When databases are too big to manage via a single server, responsibility for them is spread among multiple servers. There are numerous names for this strategy, or versions of it — all of them at least somewhat problematic. The most common terms include:
- (Shared-nothing) MPP (Massively Parallel Processing), often used to describe analytic DBMS. On the whole, these terms have worked pretty well, but they have issues even so. First, “MPP” means different things to different marketers. Second, most ostensibly “shared-nothing” systems aren’t really “shared-nothing.” They generally support at least storage arrays, if not storage-area networks (SANs); indeed, in a couple of cases (most notably EMC Greenplum), SAN support is prominent in their marketing message.
- (Horizontal) partitioning and/or data distribution. These have significant problems. “Partitioning” and “distribution” are easily confused with each other, not least because the term “partitioning” is used in different ways by different DBMS product vendors.
- Sharding, commonly used to describe scaled-out MySQL in Internet Request Processing use cases.

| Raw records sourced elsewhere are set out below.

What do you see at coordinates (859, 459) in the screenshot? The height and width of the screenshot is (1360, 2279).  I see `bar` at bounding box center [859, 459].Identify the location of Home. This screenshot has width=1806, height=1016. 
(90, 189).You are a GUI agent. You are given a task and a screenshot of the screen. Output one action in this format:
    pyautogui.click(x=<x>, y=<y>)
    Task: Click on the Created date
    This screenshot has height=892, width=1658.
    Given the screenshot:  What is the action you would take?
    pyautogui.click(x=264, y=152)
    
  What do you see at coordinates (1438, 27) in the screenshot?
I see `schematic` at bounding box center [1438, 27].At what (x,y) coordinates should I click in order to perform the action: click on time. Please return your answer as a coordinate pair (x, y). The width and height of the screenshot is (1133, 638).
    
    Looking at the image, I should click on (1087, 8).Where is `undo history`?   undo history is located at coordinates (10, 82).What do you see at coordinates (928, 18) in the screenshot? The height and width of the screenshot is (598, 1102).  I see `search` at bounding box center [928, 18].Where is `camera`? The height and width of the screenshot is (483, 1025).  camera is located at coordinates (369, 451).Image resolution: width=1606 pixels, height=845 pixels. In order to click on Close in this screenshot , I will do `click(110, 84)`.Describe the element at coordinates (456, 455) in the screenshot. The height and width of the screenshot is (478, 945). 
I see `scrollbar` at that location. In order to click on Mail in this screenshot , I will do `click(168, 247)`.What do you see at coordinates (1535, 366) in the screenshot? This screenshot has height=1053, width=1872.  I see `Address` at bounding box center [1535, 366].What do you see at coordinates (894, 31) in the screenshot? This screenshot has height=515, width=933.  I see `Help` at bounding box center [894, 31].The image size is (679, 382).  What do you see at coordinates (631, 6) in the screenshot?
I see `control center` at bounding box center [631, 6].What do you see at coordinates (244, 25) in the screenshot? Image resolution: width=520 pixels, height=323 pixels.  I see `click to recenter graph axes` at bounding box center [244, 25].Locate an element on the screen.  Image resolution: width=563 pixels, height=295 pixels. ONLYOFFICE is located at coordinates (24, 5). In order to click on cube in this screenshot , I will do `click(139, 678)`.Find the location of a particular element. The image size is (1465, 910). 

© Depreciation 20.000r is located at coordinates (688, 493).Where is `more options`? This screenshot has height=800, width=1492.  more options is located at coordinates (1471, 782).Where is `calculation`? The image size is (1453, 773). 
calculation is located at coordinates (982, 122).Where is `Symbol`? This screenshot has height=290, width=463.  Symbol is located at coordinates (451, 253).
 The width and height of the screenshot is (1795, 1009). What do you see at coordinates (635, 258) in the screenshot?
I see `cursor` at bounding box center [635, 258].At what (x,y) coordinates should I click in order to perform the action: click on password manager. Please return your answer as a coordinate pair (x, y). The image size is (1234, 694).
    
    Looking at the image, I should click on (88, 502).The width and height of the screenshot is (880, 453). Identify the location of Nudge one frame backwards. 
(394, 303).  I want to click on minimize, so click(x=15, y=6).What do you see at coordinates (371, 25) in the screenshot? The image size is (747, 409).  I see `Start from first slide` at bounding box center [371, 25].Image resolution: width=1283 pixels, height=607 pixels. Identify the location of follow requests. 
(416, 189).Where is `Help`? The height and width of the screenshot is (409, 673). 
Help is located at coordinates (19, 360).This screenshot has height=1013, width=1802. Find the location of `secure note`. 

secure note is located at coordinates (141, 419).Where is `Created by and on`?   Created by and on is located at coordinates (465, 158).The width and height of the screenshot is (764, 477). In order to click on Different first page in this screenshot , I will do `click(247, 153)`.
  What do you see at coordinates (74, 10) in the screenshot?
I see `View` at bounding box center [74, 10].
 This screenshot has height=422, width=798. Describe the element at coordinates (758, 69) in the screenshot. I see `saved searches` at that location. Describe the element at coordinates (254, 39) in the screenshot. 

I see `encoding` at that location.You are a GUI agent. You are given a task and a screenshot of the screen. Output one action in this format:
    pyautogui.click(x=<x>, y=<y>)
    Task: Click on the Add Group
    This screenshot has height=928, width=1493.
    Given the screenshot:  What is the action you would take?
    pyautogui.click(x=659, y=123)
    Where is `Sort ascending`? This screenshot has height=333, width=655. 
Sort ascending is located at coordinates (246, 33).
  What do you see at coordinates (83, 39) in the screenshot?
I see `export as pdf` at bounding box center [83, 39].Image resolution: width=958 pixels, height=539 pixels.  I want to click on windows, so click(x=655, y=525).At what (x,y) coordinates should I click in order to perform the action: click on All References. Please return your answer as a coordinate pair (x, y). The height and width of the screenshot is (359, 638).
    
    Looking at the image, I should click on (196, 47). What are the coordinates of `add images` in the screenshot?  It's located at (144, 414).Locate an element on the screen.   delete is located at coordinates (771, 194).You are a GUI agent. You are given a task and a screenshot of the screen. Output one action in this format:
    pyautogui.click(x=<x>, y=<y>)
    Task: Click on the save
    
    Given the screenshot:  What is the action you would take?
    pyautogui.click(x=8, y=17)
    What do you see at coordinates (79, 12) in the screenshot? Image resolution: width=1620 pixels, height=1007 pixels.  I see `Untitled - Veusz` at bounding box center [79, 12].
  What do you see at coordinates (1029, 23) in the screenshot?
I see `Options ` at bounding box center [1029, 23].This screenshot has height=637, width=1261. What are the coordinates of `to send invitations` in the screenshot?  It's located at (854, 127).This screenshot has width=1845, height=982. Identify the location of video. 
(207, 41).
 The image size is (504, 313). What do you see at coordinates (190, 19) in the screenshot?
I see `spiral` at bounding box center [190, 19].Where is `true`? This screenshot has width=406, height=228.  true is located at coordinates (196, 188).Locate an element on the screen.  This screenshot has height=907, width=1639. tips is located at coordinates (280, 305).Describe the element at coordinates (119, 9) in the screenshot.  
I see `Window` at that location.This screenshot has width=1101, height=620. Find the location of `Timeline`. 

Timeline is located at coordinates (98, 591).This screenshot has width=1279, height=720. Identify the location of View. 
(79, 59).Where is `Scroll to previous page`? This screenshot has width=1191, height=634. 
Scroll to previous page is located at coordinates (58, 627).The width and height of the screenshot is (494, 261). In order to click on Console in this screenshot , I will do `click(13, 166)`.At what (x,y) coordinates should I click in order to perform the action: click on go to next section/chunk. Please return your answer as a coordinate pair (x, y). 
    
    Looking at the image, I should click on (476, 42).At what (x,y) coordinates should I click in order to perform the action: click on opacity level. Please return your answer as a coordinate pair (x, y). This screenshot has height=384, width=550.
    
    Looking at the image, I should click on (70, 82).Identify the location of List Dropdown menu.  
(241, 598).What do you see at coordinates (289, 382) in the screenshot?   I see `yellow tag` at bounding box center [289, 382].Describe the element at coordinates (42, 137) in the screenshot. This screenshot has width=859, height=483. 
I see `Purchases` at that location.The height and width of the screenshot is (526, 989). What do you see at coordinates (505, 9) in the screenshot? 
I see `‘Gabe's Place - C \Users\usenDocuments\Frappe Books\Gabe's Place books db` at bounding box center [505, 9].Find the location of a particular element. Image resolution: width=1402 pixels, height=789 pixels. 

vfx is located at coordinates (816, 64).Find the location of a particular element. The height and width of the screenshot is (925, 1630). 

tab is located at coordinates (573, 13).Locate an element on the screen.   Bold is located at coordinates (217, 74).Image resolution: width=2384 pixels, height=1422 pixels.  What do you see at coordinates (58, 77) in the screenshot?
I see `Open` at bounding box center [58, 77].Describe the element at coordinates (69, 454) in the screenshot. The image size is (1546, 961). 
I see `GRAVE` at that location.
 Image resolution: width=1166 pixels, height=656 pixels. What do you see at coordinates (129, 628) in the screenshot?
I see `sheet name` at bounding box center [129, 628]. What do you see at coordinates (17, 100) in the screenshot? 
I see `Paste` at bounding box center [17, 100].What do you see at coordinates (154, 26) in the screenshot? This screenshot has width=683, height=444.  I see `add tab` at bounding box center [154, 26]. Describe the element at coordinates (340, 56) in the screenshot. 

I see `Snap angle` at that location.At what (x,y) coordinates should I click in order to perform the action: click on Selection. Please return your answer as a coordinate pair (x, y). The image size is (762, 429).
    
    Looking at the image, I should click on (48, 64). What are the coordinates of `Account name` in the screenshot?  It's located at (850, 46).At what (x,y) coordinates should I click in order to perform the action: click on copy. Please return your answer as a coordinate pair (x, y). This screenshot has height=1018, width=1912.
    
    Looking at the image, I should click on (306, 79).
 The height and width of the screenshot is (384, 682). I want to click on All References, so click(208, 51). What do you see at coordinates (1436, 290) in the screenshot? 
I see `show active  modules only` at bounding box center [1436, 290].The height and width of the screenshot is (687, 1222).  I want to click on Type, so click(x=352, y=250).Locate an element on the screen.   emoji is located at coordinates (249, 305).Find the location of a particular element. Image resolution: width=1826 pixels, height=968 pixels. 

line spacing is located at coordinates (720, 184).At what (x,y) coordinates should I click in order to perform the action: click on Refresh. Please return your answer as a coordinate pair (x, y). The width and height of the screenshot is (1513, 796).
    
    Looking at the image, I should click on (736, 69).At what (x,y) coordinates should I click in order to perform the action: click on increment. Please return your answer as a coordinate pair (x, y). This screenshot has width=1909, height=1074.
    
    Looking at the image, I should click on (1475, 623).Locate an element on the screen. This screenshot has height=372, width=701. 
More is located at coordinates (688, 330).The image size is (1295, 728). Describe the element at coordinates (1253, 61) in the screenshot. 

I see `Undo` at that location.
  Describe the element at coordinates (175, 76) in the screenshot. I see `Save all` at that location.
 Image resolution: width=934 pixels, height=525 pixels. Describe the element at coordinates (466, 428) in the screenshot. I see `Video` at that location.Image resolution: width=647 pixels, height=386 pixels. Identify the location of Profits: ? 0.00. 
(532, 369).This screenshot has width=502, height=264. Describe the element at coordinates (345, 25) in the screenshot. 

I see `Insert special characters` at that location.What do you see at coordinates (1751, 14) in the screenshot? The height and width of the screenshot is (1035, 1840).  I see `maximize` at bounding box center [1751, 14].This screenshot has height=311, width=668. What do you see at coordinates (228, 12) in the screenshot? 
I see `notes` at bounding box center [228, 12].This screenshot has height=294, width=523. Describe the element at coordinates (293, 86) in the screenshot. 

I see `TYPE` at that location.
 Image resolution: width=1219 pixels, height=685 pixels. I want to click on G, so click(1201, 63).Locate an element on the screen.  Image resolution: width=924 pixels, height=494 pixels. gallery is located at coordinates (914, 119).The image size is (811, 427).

This one has the advantage of being concise, but is beginning to mean two different things, in that it is used both when the data is REALLY in separate databases on different machines (i.e., the application has to explicitly reference the shard it wants to talk to) and also when the database is transparently distributed (e.g. via dbShards).
- Coherent caching and/or distributed shared memory, describing cases when data is in RAM. Besides being RAM-specific, these terms can be vague as to whether the same data is recopied onto different systems, or whether they are focused on letting (relatively) large in-memory data stores be spread across a cluster.
I plan to start using the term transparent sharding to denote a data management strategy in which data is assigned to multiple servers (or CPUs, cores, etc.), yet looks to programmers and applications as if it were managed by just one. Thus,
- dbShards and ScaleBase feature transparent sharding (this is the case which inspired me to introduce the term).
- Anything which has ever reasonably been called a “shared-nothing” MPP DBMS features transparent sharding.
- Memcached features transparent sharding. So, I imagine, do other caching systems I am less familiar with.
- Shared-disk DBMS do not feature transparent sharding, even if their query work can be scaled out across multiple servers. (But Oracle Exadata does, because of its server tier.)
At the moment, I don’t see much benefit to introducing the term “transparent sharding” into discussions of analytic DBMS; rather, it’s targeted at the Internet Request Processing case. But as the terms “MPP” and “shared-nothing” get ever less useful, I could at some point change my mind.*
*One reason not to switch terms: “MPP” is marvelously concise.
What do you think of this terminology? Comments will be extremely welcome. But please be so kind as to recall one thing — no technology category definition can ever be perfect.